Os parentes só souberam do estupro na quarta-feira (25), após tomarem conhecimento que fotos e vídeos exibindo a adolescente nua, desacordada e ferida estavam sendo compartilhados pelos agressores.
A adolescente passou por exames de corpo de delito no Instituto Médico-Legal nesta quinta (26) e foi levada para o Hospital Souza Aguiar, no Centro, onde passou por exames e tomou um coquetel de medicamentos para evitar a contaminação por doenças sexualmente transmissíveis.
Família abalada
Está marcada para segunda-feira (30) uma reunião entre a família e o secretário de Assistência Social do Rio, Paulo Melo, para avaliar se há necessidade de proteção policial.
A família da adolescente está abalada. “Eu e a mãe, a gente chora quando vê o vídeo. O pai dela não aguenta falar que chora muito. Nosso sentimento é de tristeza, de indignação, estamos estarrecidos de ver até que ponto chega a maldade humana, né. A família está, assim, sem palavras, consternada”, desabafou a avó da garota.
Um dos parentes disse que a família ainda se sentiu aliviada pela vida da garota ter sido poupada. “Esse agente comunitário que veio trazê-la [para casa] eu acho que ele foi uma pessoa que salvou a vida dela, porque eles iriam matá-la. Porque é isso que eles fazem, né. Não é normalmente a história que a gente conhece? Eles estupram e matam”, disse a parente da adolescente.
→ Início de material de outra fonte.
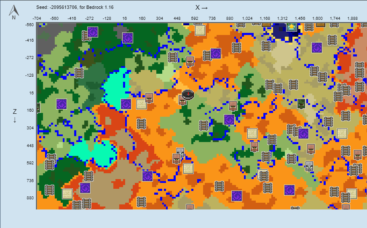367x228 pixels.
Task: Click the 1,024 tick on the X axis
Action: (247, 19)
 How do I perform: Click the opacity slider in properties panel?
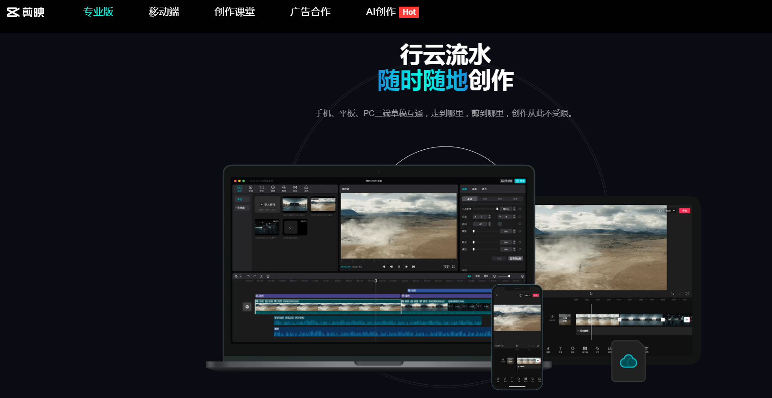[485, 209]
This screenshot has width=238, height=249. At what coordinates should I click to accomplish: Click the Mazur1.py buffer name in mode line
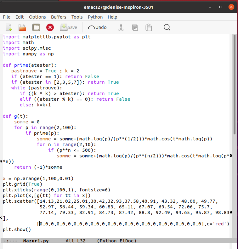[36, 241]
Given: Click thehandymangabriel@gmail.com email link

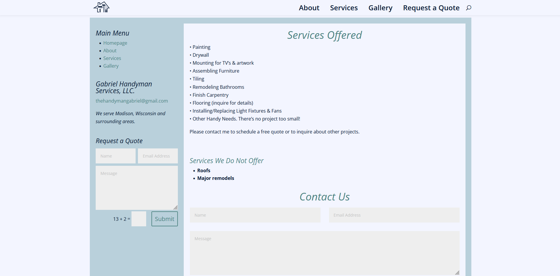Looking at the screenshot, I should 132,101.
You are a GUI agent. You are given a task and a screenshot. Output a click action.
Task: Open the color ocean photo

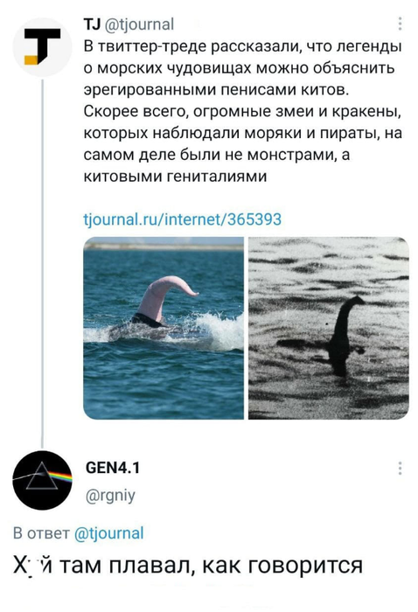tap(164, 328)

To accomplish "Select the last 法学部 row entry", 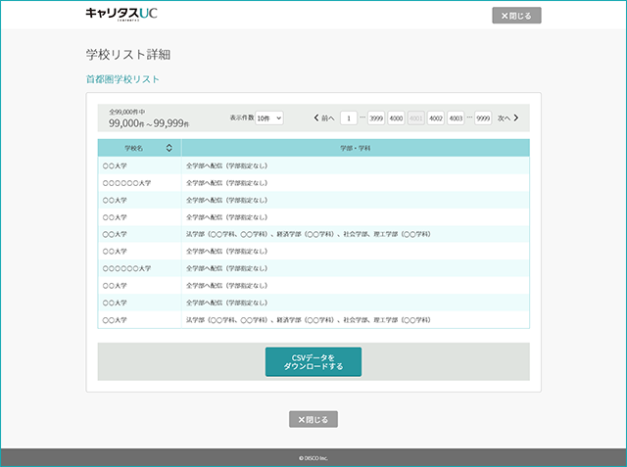I will (x=314, y=320).
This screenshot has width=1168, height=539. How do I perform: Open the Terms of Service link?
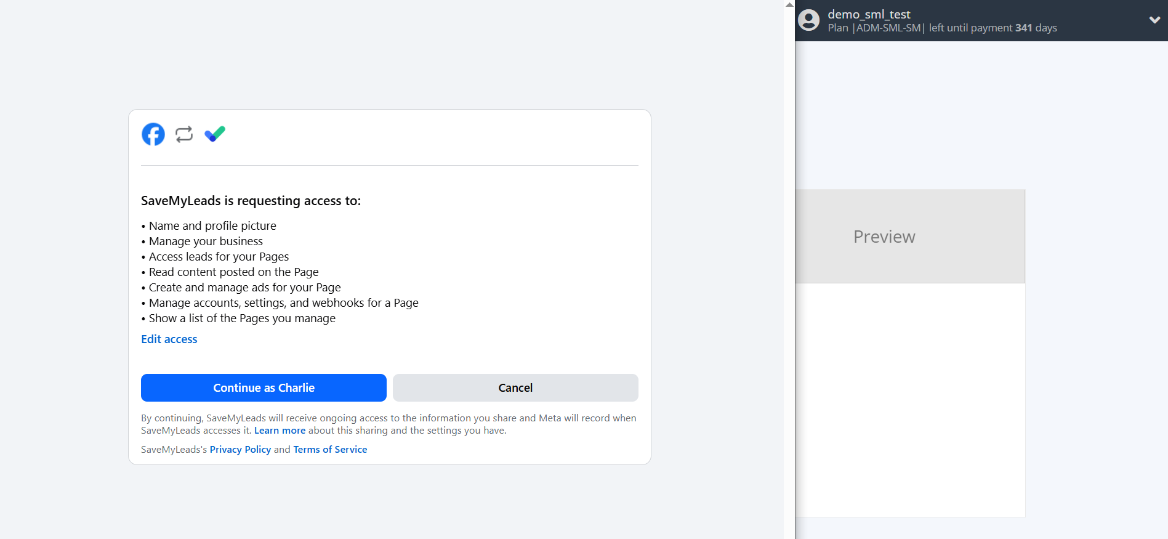click(x=330, y=450)
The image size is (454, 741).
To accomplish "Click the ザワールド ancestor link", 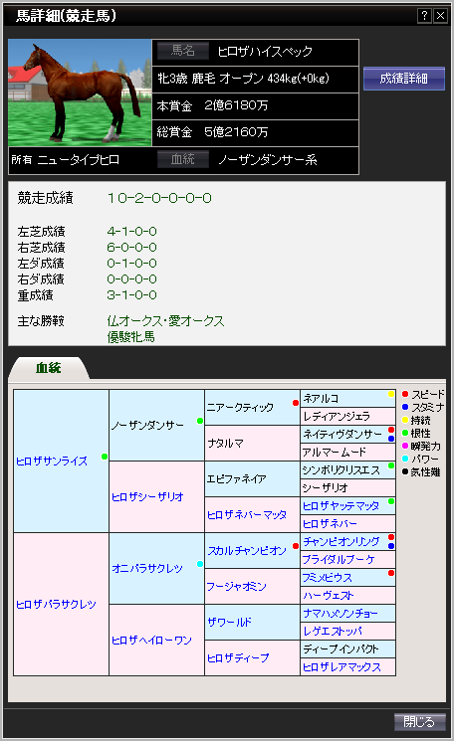I will click(230, 622).
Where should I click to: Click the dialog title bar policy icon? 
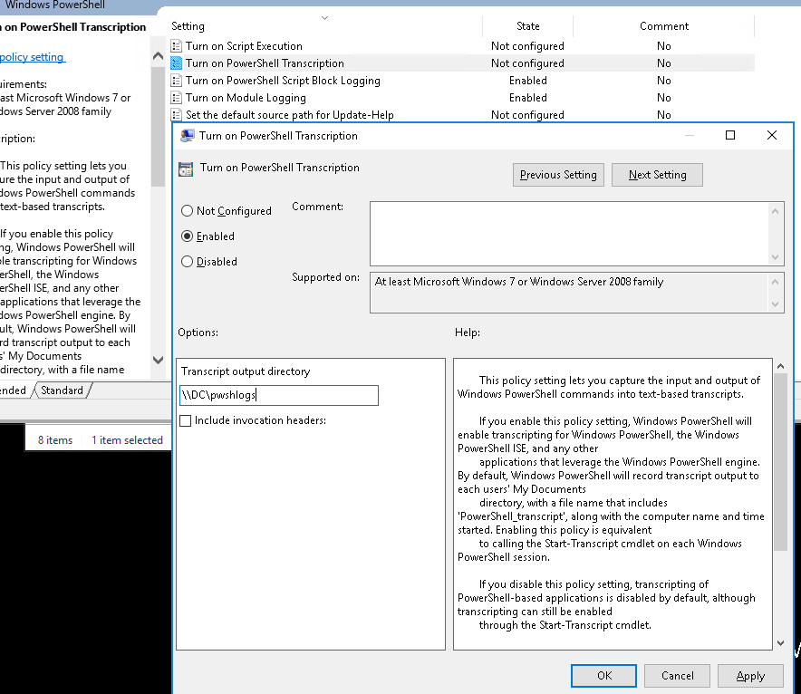click(x=188, y=136)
“Um deles é namorado dela, tinha sido namorado dela, que ela conheceu na escola. E isso foi uma vingança dele. Ele fez isso com ela e chamou mais 30 para fazer o mesmo. O pai dela nem aguenta falar que chora muito. Um ser humano que é capaz de fazer isso com uma menina de 16 anos só, cheia de sonho, né? E eles fazem isso. A família está assim, sem palavras”, lamentou o parente da garota.
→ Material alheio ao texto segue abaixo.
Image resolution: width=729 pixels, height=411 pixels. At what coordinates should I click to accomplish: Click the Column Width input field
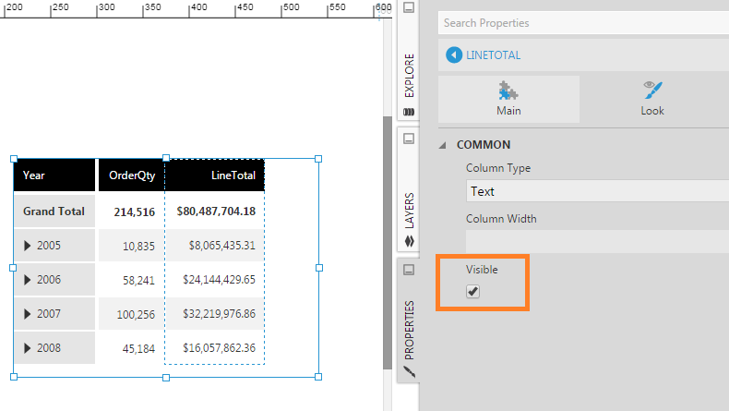click(x=596, y=241)
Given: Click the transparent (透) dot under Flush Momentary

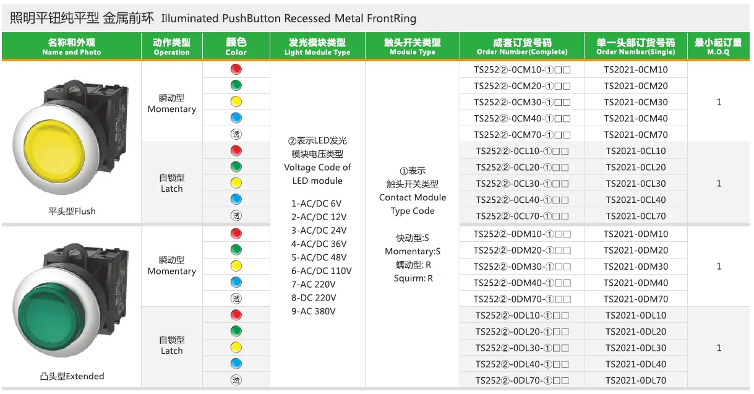Looking at the screenshot, I should (x=236, y=134).
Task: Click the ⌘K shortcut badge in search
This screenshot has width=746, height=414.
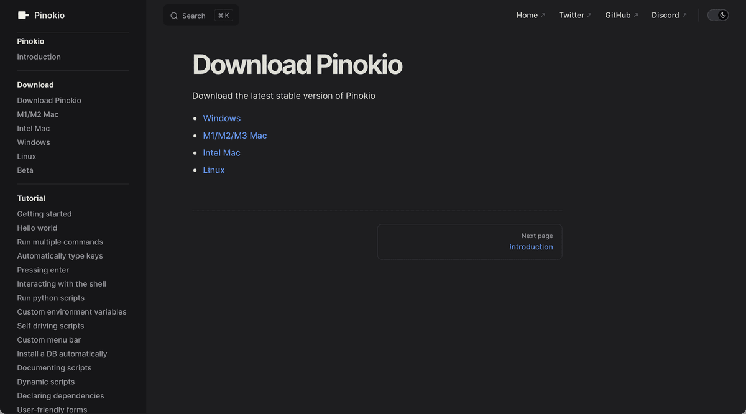Action: coord(223,15)
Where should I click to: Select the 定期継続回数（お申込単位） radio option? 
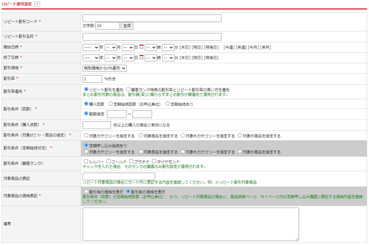(111, 104)
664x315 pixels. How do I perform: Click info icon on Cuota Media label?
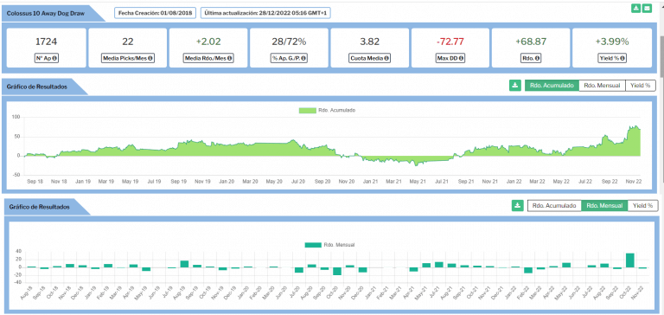[x=386, y=58]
Jovem vítima de estupro no Rio deixou mensagem em rede social (Foto: Reprodução/Facebook)
Desabafo na internet: 'Dói na alma'
Na noite desta quinta (26), ela já havia feito seu primeiro pos sobre o tema. “Venho comunicar que roubaram meu telefone e obrigada pelo apoio de todos. Realmente pensei que seria julgada mal”.
Status das investigações
O chefe da Polícia Civil do Rio, Fernando Veloso, disse, nesta sexta, que há "indícios veementes" de que houve estupro, mas a corporação ainda investiga detalhes do vídeo, aguarda laudos e depoimentos. Entre as questões, a polícia quer saber se o crime aconteceu no lugar da filmagem e quantos suspeitos teriam participado.
Até a tarde desta sexta, a prisão de nenhum dos suspeitos tinha sido pedida. O chefe da Polícia Civil afirmou que é preciso cautela para, por exemplo, determinar quantos são os envolvidos no crime. Ele comentou ainda que a cautela é a mesma que não permite que a polícia, apenas a partir de fotos de corpos divulgadas em redes sociais, considere que três ou quatro suspeitos tenham sido mortos.
Estupros no Rio
Segundo os dados mais recentes do Fórum Brasileiro de Segurança Pública, foram registrados 47.646 estupros no país em 2014. O número representa uma queda em relação ao registrado em 2013 (50.320) - mas, ainda assim, equivale a um caso a cada 11 minutos, em média, no país. Os números incluem também os estupros de vulnerável, crime cometido contra menores de 14 anos.